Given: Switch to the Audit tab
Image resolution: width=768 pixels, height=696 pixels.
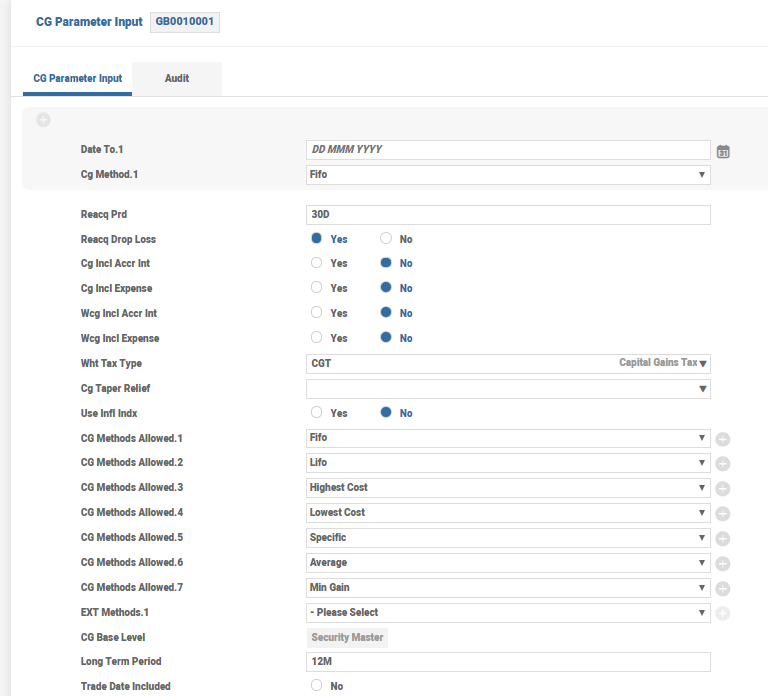Looking at the screenshot, I should 177,78.
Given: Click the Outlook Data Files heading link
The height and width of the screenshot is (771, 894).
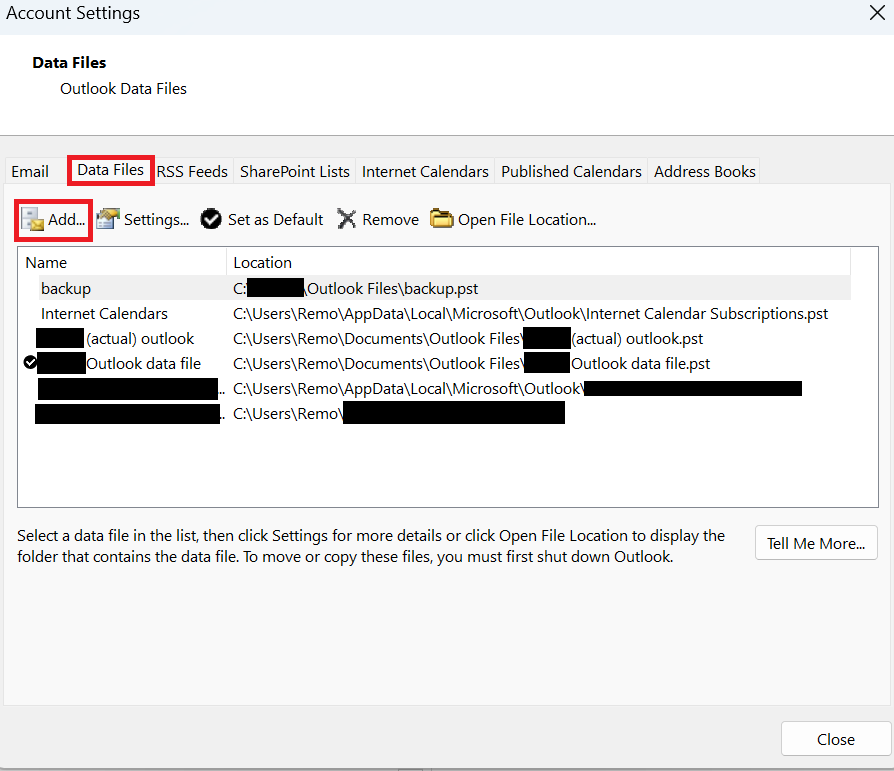Looking at the screenshot, I should [123, 88].
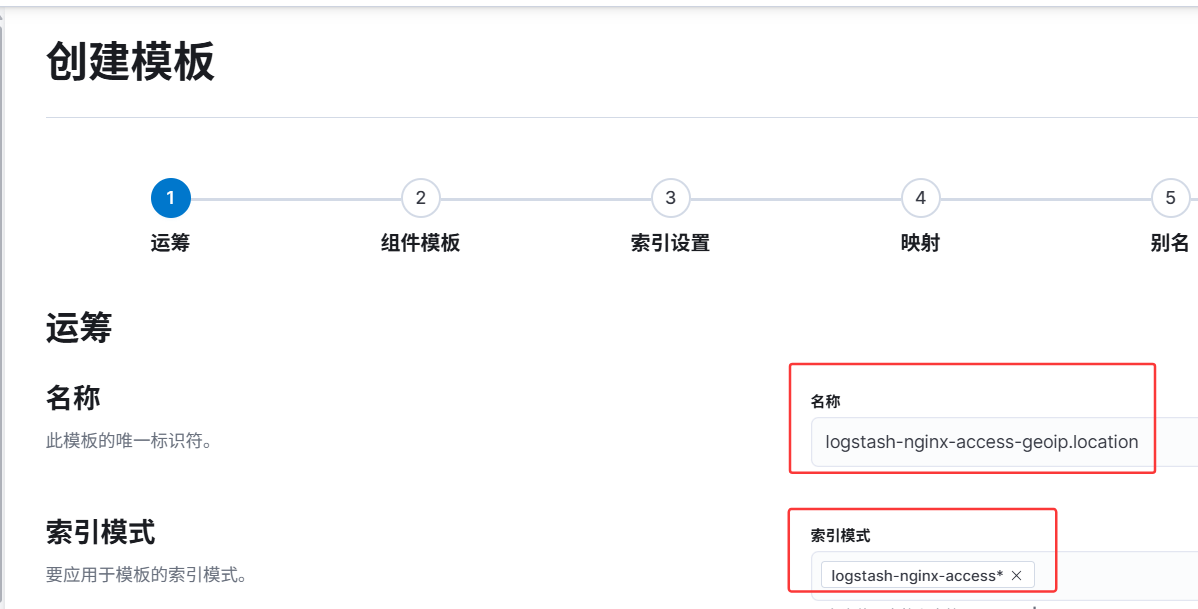
Task: Click the 索引模式 field label above the combo box
Action: [x=840, y=536]
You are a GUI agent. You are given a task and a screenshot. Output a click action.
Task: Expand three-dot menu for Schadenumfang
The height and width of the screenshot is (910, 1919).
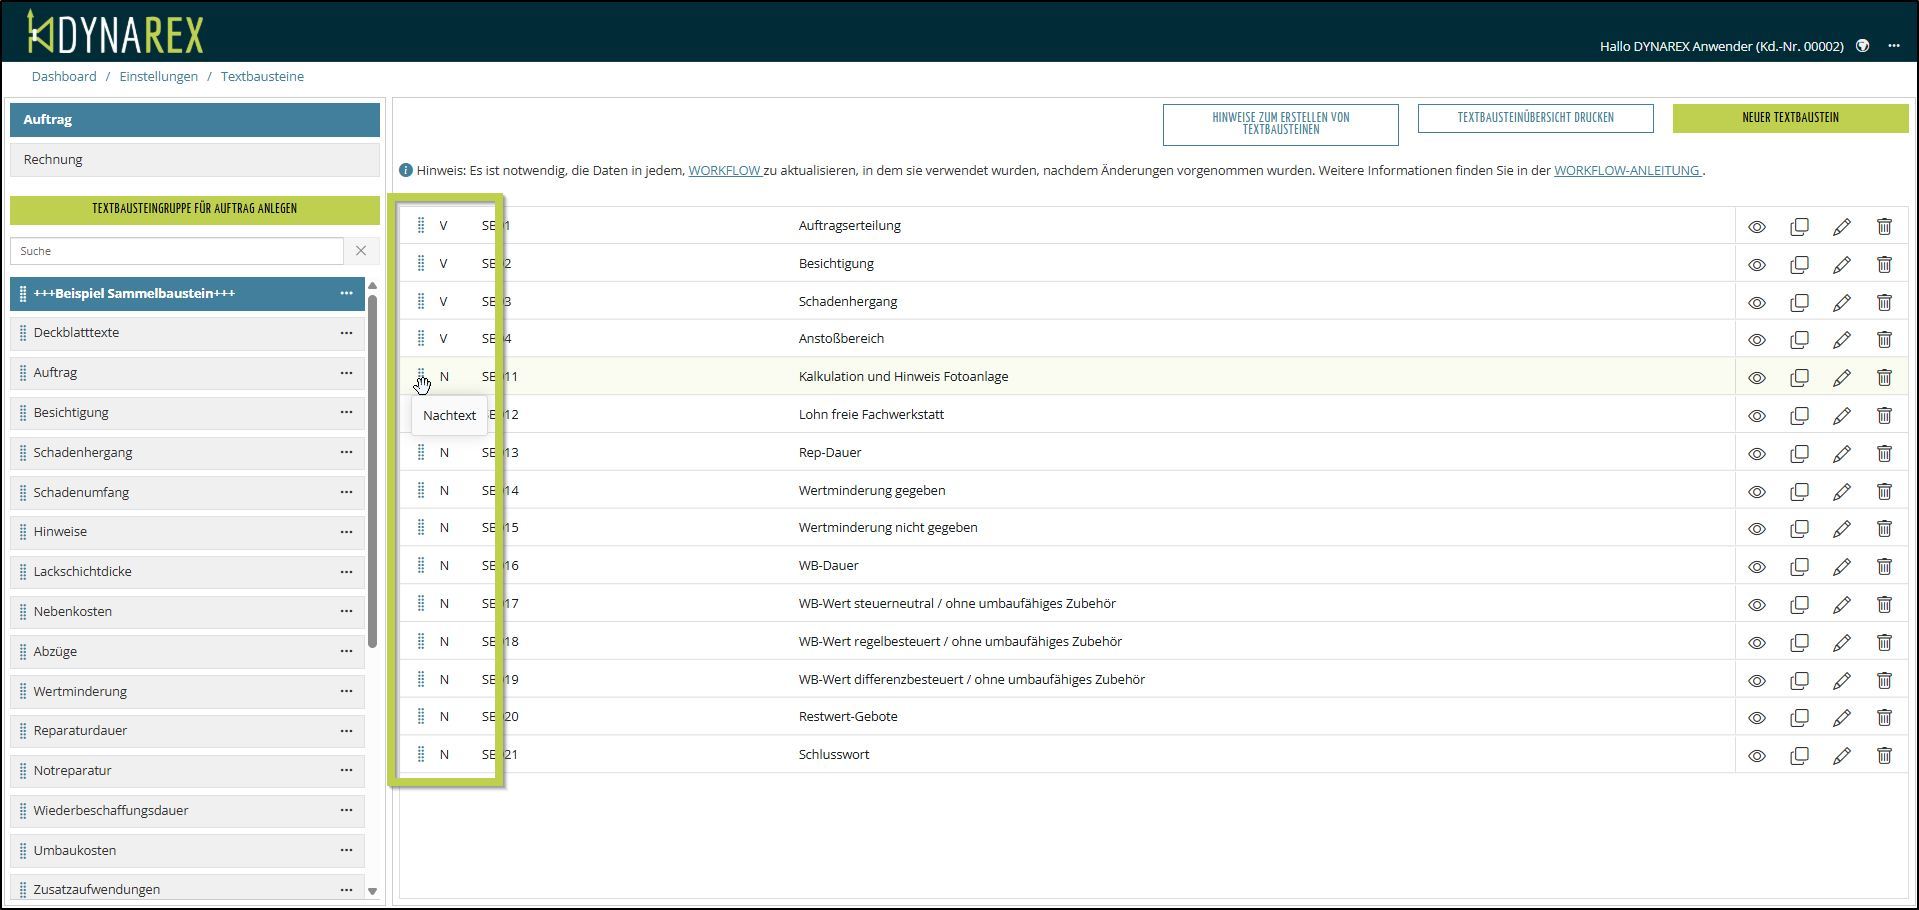click(x=346, y=492)
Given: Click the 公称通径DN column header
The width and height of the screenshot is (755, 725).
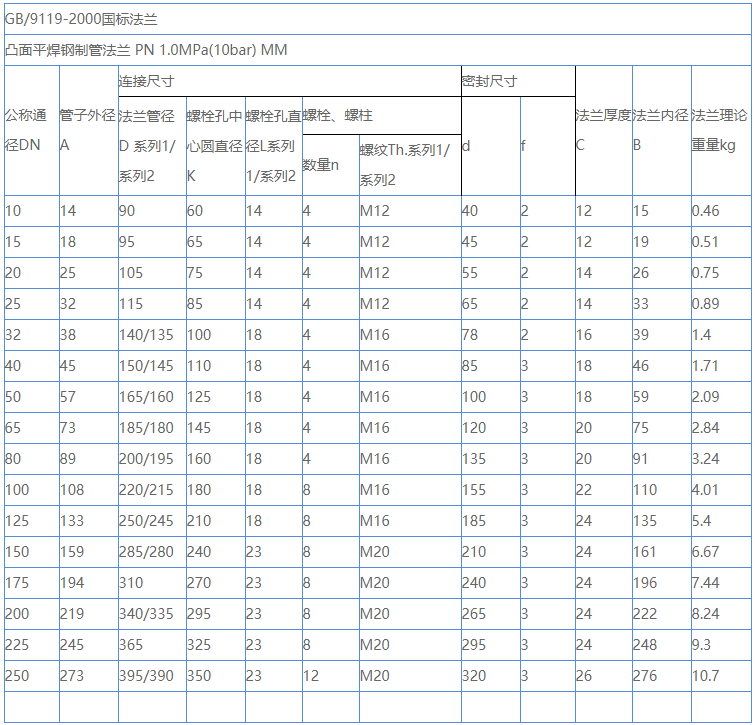Looking at the screenshot, I should (x=31, y=130).
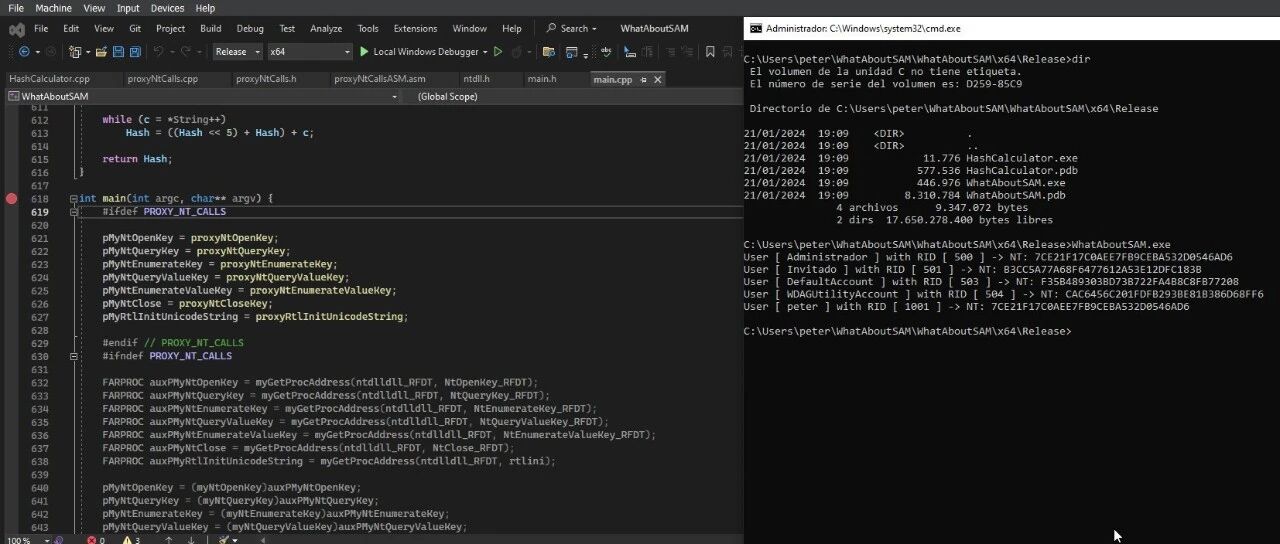Click the bookmark toolbar icon

(x=711, y=51)
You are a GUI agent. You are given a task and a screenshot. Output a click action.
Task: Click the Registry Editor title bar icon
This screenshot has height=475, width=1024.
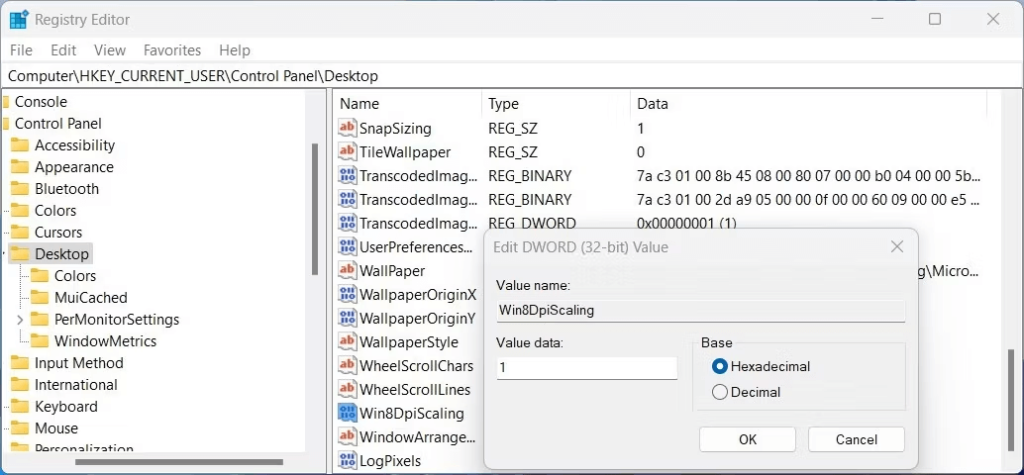coord(19,19)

• Instructions to follow
Every line from the top of the records above to the line with "Given: Click the Outlook", inclusive, should be duplicated exactly, minus the pictures.

• Solved exercise
Given: Switch to the Audit tab
Image resolution: width=768 pixels, height=696 pixels.
Looking at the screenshot, I should 177,78.
Given: Click the Outlook Data Files heading link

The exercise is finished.